WHAT I THINK WOULD ENHANCE HOCKEY ON TV
Yes, more me. Me love me some me.
But more realistically, and less narcissistically, here are 10 items from my frustrated and fertile mind:
1.) When at all possible have BOTH teams wear their 'dark' or colored jersey
The ice is white. Half of all jerseys are predominantly white. White against white is excellent for polar bear hunting or Wampa evasion if you are a Tauntaun on Hoth (Empire Strikes Back reference) but not for televised hockey. Show the color of our game, of our teams. Celebrate it for TVs sake. Futbol in Europe does this - well.
2.) Mic the game with permission to play back conversations that include adult language bleeped out.
I don't understand how I can watch Hell's Kitchen on network TV with bleeped out language, but not NHL hockey with the same treatment, on cable?

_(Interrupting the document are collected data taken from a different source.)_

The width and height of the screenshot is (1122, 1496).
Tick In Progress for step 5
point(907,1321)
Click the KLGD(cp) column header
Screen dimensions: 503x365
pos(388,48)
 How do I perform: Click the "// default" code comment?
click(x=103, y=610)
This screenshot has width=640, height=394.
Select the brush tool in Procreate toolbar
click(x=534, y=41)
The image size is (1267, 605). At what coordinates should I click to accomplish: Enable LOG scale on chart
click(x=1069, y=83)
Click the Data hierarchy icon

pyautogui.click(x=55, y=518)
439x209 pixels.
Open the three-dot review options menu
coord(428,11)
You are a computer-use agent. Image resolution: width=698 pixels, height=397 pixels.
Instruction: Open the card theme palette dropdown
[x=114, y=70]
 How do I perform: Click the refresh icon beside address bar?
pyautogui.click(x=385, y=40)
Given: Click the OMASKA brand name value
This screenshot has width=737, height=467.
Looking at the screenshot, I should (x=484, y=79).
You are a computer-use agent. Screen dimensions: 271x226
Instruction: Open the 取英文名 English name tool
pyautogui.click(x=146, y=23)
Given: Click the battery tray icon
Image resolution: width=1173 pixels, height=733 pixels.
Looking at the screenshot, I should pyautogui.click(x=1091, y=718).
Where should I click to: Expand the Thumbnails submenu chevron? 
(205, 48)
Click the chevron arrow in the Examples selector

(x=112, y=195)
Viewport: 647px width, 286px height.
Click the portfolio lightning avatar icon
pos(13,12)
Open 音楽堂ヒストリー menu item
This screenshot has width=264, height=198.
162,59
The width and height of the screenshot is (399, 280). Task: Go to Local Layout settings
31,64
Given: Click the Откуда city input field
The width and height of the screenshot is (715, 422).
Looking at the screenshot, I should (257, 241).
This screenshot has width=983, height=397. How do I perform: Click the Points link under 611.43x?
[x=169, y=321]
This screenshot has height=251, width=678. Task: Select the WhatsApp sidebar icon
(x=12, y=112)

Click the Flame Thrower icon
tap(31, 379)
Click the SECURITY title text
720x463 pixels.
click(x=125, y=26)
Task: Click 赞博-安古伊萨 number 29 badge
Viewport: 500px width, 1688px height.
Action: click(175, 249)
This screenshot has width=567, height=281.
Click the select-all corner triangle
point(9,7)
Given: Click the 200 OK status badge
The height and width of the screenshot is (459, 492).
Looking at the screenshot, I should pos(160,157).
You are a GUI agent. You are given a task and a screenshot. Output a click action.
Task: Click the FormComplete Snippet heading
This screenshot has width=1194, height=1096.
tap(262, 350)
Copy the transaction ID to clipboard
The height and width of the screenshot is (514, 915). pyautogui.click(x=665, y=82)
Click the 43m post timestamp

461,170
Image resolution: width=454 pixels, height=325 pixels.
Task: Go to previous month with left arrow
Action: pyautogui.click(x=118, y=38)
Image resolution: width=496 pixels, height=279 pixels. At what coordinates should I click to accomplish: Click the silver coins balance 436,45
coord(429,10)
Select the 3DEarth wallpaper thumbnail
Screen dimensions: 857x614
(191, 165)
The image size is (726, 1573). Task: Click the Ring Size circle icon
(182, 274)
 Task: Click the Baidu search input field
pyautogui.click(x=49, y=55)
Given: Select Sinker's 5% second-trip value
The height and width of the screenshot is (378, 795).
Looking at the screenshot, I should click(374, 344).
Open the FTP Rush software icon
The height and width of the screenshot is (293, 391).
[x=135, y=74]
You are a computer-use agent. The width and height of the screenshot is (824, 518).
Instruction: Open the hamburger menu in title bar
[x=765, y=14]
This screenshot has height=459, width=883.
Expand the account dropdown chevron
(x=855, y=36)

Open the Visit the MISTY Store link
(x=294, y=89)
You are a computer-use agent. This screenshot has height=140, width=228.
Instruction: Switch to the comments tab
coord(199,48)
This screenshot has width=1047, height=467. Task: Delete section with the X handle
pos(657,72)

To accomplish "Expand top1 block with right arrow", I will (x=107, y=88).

3.) Move the anthem(s) out of the TV window
We visually and verbally contort our presentations - when first coming on the air - in order to avoid or cover-up dark buildings with bad audio. At the same time it forces an advertised 7 o'clock or 7:30 start time to actually be a 7:08 or 7:40 first face-off.
4.) Afford more time for celebration, replays, analysis, and player info enhancement following goals
This continues to baffle me. The argument that "hockey ops" won't afford this because they want the game to keep moving and the scoring team to have the advantage of momentum is hollow. The games hit full speed immediately after 90 second TV timeouts, and 60 to 180 second goal reviews so an extra 30 seconds after an obvious goal is extremely doable.
5.) Mandate that every broadcast in the league be given 30 seconds to run a well produced piece on the teams/players involvement in charitable endeavors in the community
The NBA gets this (NBA Cares). The NFL gets this (United Way). Why won't the NHL allow the game to be held for 30 seconds in order to show the good that people are doing?
6.) Standardize size of acceptable monitors for broadcast booths
If we are going to continue to be given the worst vantage points in the building at least ensure that we will be able to follow the game, react to replays, and decipher nuances on screens bigger than a paperback novel.
7.) Seriously pursue a way to have the puck show up better on television in order to accentuate the speed at which it travels and where it is.
HD has helped, but it hasn't solved the issue. Having the puck show up better would have a profound effect. Puck enhancement would immensely aid the pursuit of having the in-arena experience transfer to TV. Instead of what looks like pantomime moving across our screens the viewer would actually be able to follow the blistering pace of the object all are focused on, and, see a puck go into the net rather than merely display a pavlovian response to a broadcasters call.
8.) Form a panel, much like other NHL departments have, that would include team, local or regional personnel with a goal of discussing difficulties and brainstorming ideas of how to improve the coverage.
We do a lot of games. We are the field generals. We have a lot of smart, passionate people. Don't always talk at us, listen.
9.) Shorten intermissions, and/or eliminate one of them.
I vividly remember Ed Goren and David Hill speaking about this when Fox had the national rights and I was fortunate enough to be working for them. They correctly stated, "Hockey is the only sport that tells it's fans to go away twice a game." That's two opportunities for fans to go elsewhere and perhaps never return. Traditionalists will scream about hockey being a "three period game" but those screams should already be muffled because of the recent additions of overtime and shootouts.
If doing away with an intermission is too radical at least make them shorter. Every arena has two Zambonis now so resurfacing doesn't take 15 minutes. The on-ice 'events' during intermissions are virtually unnecessary now that state of the art HD video screens have become almost standard in NHL arenas. Use the technology. Get on with the action.
10.) Rethink how commercials are inserted into our games
The rhythm of NHL hockey changed after the work stoppage and subsequent changes to the game, but our commercial placement has mostly stayed the same. Maybe it's time to return to :30 or :60 stoppages (one or two commercials)? Stop the game at the first whistle under the ten minute mark for ice maintenance (Ice Girls) and use this as a 90 second commercial break. The six other spots could be sprinkled in as a :60 and a :30 prior to, and a :60 and a :30 after the ten minute mark. Easier to get a 30 second spot squeezed in late in a period/game than it is to get a full 90 second break in.